Document extract: Begin
Long-term care is generally not covered by Medicare. Most long-term care is considered to be custodial care (nonskilled personal care), such as help with bathing, getting dressed, eating and moving around. Medicare does not pay for custodial care.
Most nursing home care is also considered custodial, so it is not covered by Medicare. One of the few times it is available is if a beneficiary requires skilled care. A hospice patient on Medicare may be moved to a Medicare-approved nursing home if respite care is needed (when a caregiver needs a break).
Medicare will only pay for medically necessary skilled nursing facility care, and is usually only available for a short time following a hospitalization. Skilled care is health care given when people need skilled staff to monitor their conditions (for example, changing a sterile dressing or while in physical therapy).
For example, if someone breaks a hip, Medicare will cover the stay in the hospital, a hip replacement, and recovery and rehabilitation care in a skilled nursing facility. As of 2013, Medicare covers up to 100 days in a skilled nursing facility, and the patient receives full coverage for the first 20 days in the facility. From days 21 to 100, the patient pays $148 per day, and Medicare pays the rest. After 100 days, the patient must pay the full cost of staying in the facility. In contrast, if that person???s memory becomes a secondary issue (such as becoming forgetful or easily lost), he or she may be placed in a nonskilled nursing home. The nursing home offers custodial care, not medical care; therefore, Medicare will not pay for those bills.
If the person uses all of his or her funds to pay the nursing home bills until only approximately $2,000 remains in the bank, there is the probably of qualifying for Medicaid. At that point, the state will pay the nursing home bill and the person will become a dual eligible (enrolled in both Medicare and Medicaid).
Document extract: End
**Problems to solve**.
1 – Set down everything from "For example, if" down to "for those bills." in the passage on Medicare and long-term care, copying it exactly.
2 – Translate this sentence from the Medicare long-term care passage into Spanish: "Most nursing home care is also considered custodial, so it is not covered by Medicare."
Recorded data: Begin
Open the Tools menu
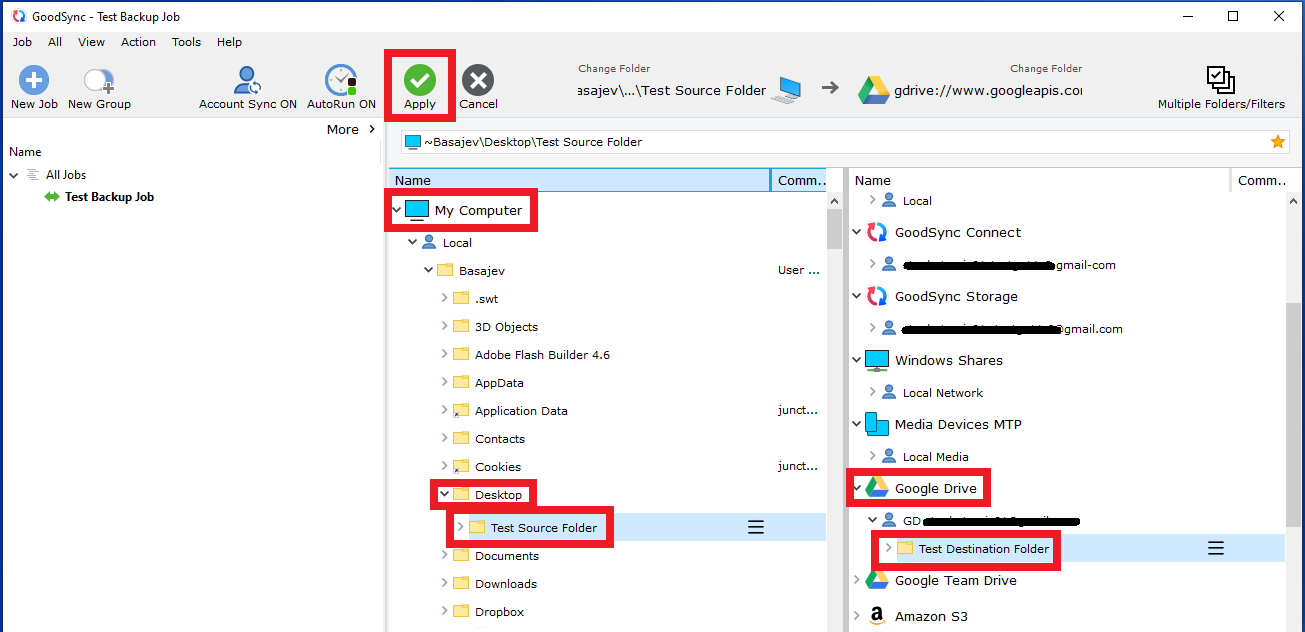The image size is (1305, 632). pyautogui.click(x=186, y=42)
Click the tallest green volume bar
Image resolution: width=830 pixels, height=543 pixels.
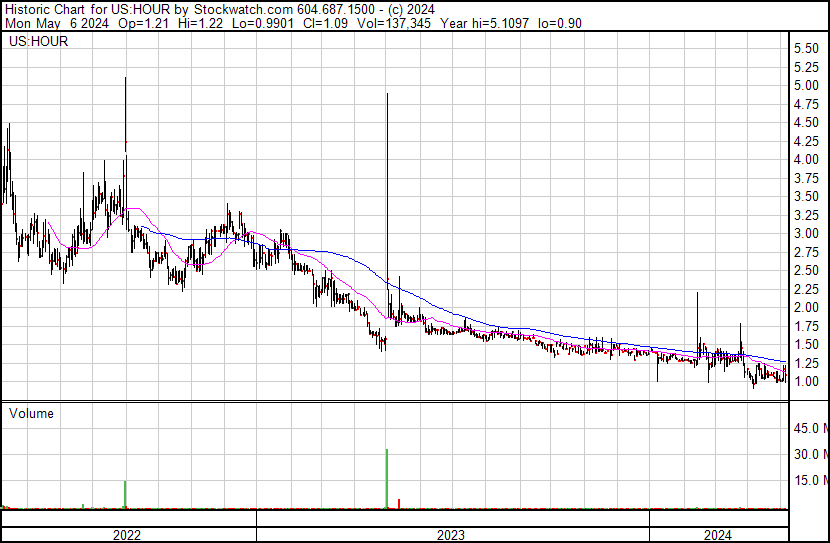tap(387, 480)
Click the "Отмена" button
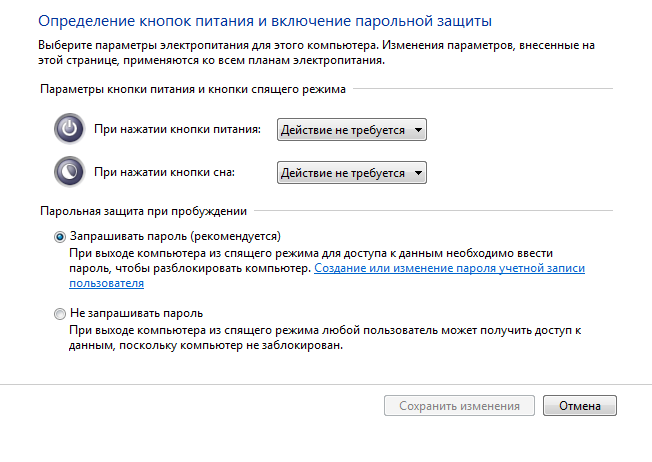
Recorded data: End
**Numbered answers**.
1 –
For example, if someone breaks a hip, Medicare will cover the stay in the hospital, a hip replacement, and recovery and rehabilitation care in a skilled nursing facility. As of 2013, Medicare covers up to 100 days in a skilled nursing facility, and the patient receives full coverage for the first 20 days in the facility. From days 21 to 100, the patient pays $148 per day, and Medicare pays the rest. After 100 days, the patient must pay the full cost of staying in the facility. In contrast, if that person???s memory becomes a secondary issue (such as becoming forgetful or easily lost), he or she may be placed in a nonskilled nursing home. The nursing home offers custodial care, not medical care; therefore, Medicare will not pay for those bills.

2 – La mayor parte de la atención en hogares de ancianos también se considera atención de custodia, por lo que Medicare no la cubre.